Liguria, 12enne colpito da un cassonetto in campeggio: 17enne confessa

Secondo le prime ricostruzioni dei carabinieri, il colpevole sarebbe un giovane di 17 anni che partecipava a una serata nella discoteca al di sopra del campeggio sul mare

Un diciassettene ha confessato di aver lanciato dalla via Aurelia verso la spiaggia di Bergeggi, in provincia di Savona, il cassonetto che ha colpito un 12enne francese. Quest’ultimo è ricoverato in gravi condizioni all’ospedale pediatrico Gaslini di Genova.

Il giovane francese, che si trovava in Liguria in vacanza con i genitori, ha subito un grave trauma cervico-facciale e al momento è ancora in prognosi riservata e in coma farmacologico indotto. Verrà sottoposto a indagini strumentali per verificare che non abbia subito danni neurologici. 
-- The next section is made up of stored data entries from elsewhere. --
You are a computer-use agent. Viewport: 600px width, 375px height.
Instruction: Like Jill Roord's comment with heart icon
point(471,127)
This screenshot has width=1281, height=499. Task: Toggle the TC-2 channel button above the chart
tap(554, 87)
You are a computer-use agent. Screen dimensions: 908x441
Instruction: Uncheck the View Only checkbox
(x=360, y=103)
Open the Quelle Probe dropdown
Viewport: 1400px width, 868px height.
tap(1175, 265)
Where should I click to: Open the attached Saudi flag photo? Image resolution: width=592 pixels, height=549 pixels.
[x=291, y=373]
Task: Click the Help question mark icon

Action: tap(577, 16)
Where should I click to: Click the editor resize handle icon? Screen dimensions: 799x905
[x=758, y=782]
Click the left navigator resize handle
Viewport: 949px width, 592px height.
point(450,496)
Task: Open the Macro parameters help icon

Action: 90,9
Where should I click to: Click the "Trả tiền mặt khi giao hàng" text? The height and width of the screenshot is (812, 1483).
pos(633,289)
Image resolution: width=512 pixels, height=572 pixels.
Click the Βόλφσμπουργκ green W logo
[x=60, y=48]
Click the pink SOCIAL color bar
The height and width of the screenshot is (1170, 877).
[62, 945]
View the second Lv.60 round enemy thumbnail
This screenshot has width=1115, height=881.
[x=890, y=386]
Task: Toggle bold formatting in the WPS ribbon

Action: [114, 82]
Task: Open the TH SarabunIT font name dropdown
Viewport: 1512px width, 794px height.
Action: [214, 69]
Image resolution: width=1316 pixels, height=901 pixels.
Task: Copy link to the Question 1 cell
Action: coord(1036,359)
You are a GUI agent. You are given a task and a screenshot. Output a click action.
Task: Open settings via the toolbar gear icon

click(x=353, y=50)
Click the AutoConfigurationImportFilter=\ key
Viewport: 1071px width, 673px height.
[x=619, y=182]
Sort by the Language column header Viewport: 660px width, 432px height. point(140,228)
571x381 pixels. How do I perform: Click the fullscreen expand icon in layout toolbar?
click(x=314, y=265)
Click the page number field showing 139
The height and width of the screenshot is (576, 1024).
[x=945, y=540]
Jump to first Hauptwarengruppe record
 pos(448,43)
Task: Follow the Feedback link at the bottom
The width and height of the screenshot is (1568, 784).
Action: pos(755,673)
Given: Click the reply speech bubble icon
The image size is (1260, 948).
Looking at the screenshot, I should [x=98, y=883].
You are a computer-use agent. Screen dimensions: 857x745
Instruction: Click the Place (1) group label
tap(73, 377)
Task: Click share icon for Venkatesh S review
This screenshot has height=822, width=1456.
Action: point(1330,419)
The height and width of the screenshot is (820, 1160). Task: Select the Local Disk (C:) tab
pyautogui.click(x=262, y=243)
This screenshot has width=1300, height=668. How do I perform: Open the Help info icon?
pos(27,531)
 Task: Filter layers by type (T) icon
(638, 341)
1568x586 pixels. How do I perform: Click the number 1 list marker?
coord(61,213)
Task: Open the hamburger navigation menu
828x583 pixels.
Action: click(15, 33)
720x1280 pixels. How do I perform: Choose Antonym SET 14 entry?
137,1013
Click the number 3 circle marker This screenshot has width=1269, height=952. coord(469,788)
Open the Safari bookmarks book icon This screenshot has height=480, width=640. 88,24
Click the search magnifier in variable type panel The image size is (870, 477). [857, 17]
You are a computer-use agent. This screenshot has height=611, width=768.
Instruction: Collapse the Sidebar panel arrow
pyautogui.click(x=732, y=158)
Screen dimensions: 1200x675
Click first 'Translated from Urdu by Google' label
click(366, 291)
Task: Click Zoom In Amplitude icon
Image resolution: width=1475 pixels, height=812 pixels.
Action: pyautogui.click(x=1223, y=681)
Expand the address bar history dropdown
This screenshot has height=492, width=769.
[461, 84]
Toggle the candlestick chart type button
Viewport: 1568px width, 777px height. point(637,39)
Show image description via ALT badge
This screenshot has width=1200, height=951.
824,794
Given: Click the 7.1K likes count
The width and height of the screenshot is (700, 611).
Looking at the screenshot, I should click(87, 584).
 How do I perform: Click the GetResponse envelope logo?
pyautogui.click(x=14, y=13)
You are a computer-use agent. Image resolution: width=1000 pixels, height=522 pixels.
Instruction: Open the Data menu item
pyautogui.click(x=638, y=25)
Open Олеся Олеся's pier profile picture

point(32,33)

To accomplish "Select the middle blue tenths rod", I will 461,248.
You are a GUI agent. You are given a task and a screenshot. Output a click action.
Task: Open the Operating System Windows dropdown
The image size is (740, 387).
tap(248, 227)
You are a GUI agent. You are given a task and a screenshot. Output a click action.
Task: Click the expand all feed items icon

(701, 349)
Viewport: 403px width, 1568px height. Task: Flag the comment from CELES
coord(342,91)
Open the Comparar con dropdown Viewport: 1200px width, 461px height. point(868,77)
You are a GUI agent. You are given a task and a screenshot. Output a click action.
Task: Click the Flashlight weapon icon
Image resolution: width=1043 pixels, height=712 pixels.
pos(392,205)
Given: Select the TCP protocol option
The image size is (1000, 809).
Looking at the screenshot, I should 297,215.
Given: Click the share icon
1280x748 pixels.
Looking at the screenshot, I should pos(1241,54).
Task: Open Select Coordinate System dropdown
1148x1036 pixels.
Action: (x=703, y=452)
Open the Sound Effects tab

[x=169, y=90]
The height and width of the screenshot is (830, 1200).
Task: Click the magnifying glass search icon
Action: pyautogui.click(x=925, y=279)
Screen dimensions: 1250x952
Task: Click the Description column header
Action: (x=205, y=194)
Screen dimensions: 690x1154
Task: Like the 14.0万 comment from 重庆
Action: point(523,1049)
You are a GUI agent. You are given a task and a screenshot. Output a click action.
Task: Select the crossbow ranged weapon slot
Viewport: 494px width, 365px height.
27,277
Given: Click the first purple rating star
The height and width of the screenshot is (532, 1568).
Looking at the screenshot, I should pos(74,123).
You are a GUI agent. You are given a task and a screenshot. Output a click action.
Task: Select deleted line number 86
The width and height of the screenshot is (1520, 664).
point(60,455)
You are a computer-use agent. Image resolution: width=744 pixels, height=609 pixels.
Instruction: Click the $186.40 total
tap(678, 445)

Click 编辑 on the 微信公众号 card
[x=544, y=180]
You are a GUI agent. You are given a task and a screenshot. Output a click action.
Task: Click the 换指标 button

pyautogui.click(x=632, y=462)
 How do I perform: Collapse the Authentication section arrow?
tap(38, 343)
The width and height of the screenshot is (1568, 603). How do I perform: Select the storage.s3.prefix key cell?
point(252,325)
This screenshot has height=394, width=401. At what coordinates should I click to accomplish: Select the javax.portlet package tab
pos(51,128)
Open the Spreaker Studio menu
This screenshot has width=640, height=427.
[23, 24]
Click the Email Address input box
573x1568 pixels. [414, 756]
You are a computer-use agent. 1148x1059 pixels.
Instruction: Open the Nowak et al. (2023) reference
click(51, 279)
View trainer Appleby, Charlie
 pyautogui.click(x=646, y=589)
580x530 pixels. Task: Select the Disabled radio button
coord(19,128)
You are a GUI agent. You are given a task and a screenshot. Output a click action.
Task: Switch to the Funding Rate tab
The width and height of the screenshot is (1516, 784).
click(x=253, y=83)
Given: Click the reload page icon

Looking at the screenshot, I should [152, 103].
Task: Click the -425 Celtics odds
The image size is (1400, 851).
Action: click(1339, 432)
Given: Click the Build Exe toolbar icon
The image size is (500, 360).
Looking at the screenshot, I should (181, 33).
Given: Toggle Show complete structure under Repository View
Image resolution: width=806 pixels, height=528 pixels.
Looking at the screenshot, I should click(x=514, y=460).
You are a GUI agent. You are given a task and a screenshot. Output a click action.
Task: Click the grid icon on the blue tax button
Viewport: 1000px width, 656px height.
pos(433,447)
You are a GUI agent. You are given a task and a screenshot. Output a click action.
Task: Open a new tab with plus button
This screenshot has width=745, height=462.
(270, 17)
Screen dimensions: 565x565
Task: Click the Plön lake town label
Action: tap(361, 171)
Il diciassettenne avrebbe detto ai carabinieri di essere «molto dispiaciuto» per il gesto e di aver lanciato il cassonetto pensando di gettarlo in mare, ignorando che «sotto si trovassero delle persone».

Inizialmente le indagini dei carabinieri di Noli e di Savona seguivano la pista del gesto di un folle o, ancora, di un raid mirato a colpire chi frequenta i campeggi liberi sul litorale ligure. Ma con l’avanzamento delle indagini il cerchio si era stretto intorno ai frequentatori de La Kava, una discoteca vicina al luogo del lancio del cassonetto.

Secondo quanto riportato da Il Secolo XIX, i carabinieri – dopo aver interrogato tutti i giovani presenti nella discoteca – si erano concentrati sulle dichiarazioni contraddittorie del ragazzo italiano 17enne. Il giovane si trovava in un probabile stato di alterazione.

Un altro giovane, di cui al momento non si conoscono dettagli, avrebbe emulato il gesto del responsabile, ma il suo lancio è fortunatamente fallito grazie agli arbusti che hanno bloccato il secondo cassonetto.